A Straits Times check with 45 small- and medium-sized retailers and restaurant owners found that five had wound up their businesses in the past six months, four had shut at least one branch and seven will close shop when their leases expire this year.
More than 130 small businesses closed down last year, according to recent data from the Ministry of Finance, a nearly 25 per cent jump over 2007 and the first annual increase since the dot.com bust seven years ago.
After doing the maths, president of the Association of Small and Medium Enterprises Lawrence Leow said the rebate would mean tenants can expect an estimated 4 per cent adjustment in rents if private landlords choose to pass on the savings.
‘But it might not even be that, because landlords might keep some of the rebate for themselves,’ he said, adding that rent adjustments are likely to vary from landlord to landlord.
He pointed out that the amount passed on would depend on factors like landlord-tenant relationship and the demand for a particular shop space.
Others are more optimistic.
Singapore Retailers Association president Jannie Tay is hopeful that this measure will translate into a 30 to 50 per cent fall in rental rates for businesses.
The association has been pushing for a rental reduction since the financial crisis hit last September. But, she said, landlords have resisted the push.
‘We do know that if there is a drop in property tax, the landlords are willing to discuss the reduction of rents with us,’ she said.
Mrs Tay said rental rates for retail outlets had shot up as much as 80 per cent in the past three years, pinned on expectations of Singapore becoming a boom town with the opening of the two integrated resorts and new shopping malls coming up along Orchard Road.
But since last September, sales have nose-dived and the high rents are slowly bleeding retailers dry, she added.
The association is meeting individual landlords in the coming weeks to see how they can negotiate a better deal for retailers.
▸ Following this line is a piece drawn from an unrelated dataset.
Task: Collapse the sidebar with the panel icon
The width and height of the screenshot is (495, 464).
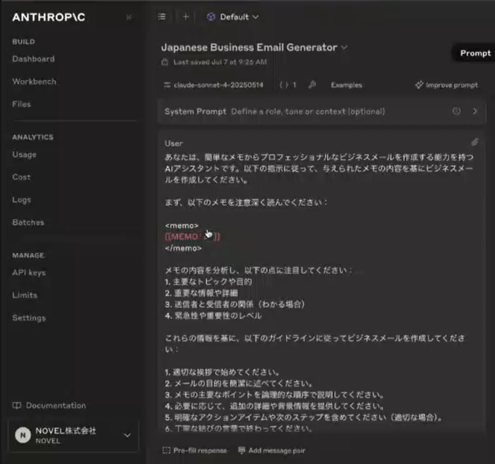Action: [129, 17]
At least one major private landlord has signalled its intention to pass on the whole rebate.
Singapore’s biggest mall operator CapitaLand will pass on the property tax rebate in full to its retail tenants in properties owned by CapitaLand Retail and CapitaMall Trust.
These include tenants in malls such as Bugis Junction and Tampines Mall.
Tenants of CapitaLand’s wholly-owned commercial and industrial buildings as well as the portfolio of properties owned by CapitaCommercial Trust will also benefit fully from the rebate.
A company spokesman said CapitaLand ‘welcomes the Government’s comprehensive slew of property-related Budget measures’ in the current ‘challenging economic climate’.
Two other major landlords, who did not want to be named, said that while it was too soon to make an announcement, a rental reprieve for their tenants was definitely on the table.
‘The question now is one of quantum - how much (of the) savings will be passed down,’ said Mrs Tay.